Scientific classification
- Kingdom: Plantae
- Clade: Tracheophytes
- Clade: Angiosperms
- Clade: Eudicots
- Clade: Asterids
- Order: Gentianales
- Family: Rubiaceae
- Genus: Mitracarpus
- Species: M. maxwelliae
- Binomial name: Mitracarpus maxwelliae Britton & P.Wilson

= Mitracarpus maxwelliae =

- Authority: Britton & P.Wilson
- Conservation status: LE

Species of plant

Mitracarpus maxwelliae is a rare species of flowering plant in the coffee family known by the common name Maxwell's girdlepod. It is endemic to Puerto Rico, where it is known only from the Guánica Commonwealth Forest in Guánica. It grows in only one location in a coastal scrub forest and dwarf forest with limestone gravel substrates. Other plants in the habitat include Bucida buceras, Bursera simaruba, Exostema caribaeum, Coccoloba microstachya, Plumeria alba, and Pilosocereus armatus (syn. P. royenii var. amatus).

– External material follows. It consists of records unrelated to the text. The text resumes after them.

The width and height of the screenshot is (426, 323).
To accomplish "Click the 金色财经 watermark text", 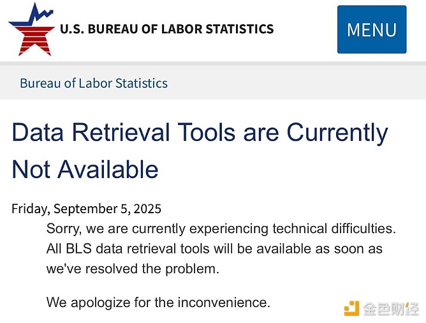I will click(391, 309).
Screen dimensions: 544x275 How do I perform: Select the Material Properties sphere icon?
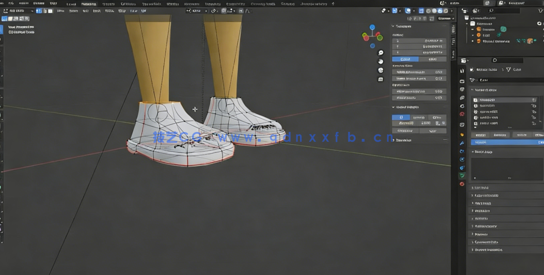(x=462, y=184)
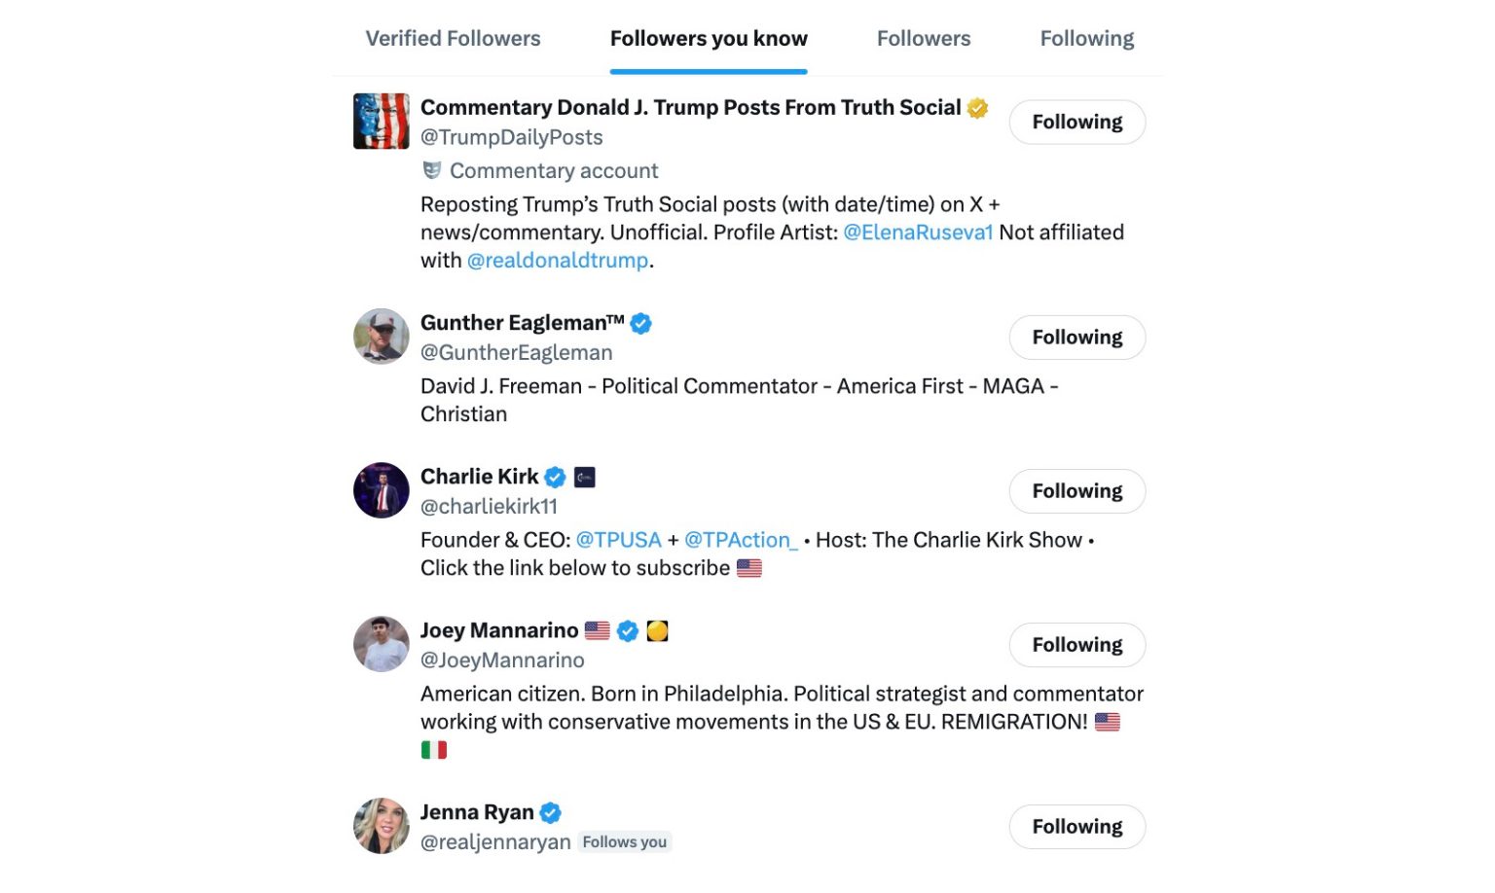Toggle Following button for Charlie Kirk
Viewport: 1495px width, 893px height.
pyautogui.click(x=1076, y=491)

This is a small, dense, mound-forming shrub growing up to 20 centimeters in height. It has many four-angled branches with linear or lance-shaped leaves each 1 to 3 centimeters long. The inflorescence is a rounded head of tiny white flowers.

This is a federally listed endangered species of the United States. There are fewer than 1500 individuals left. The species is threatened by road construction and maintenance, and its small population size makes it vulnerable to extinction.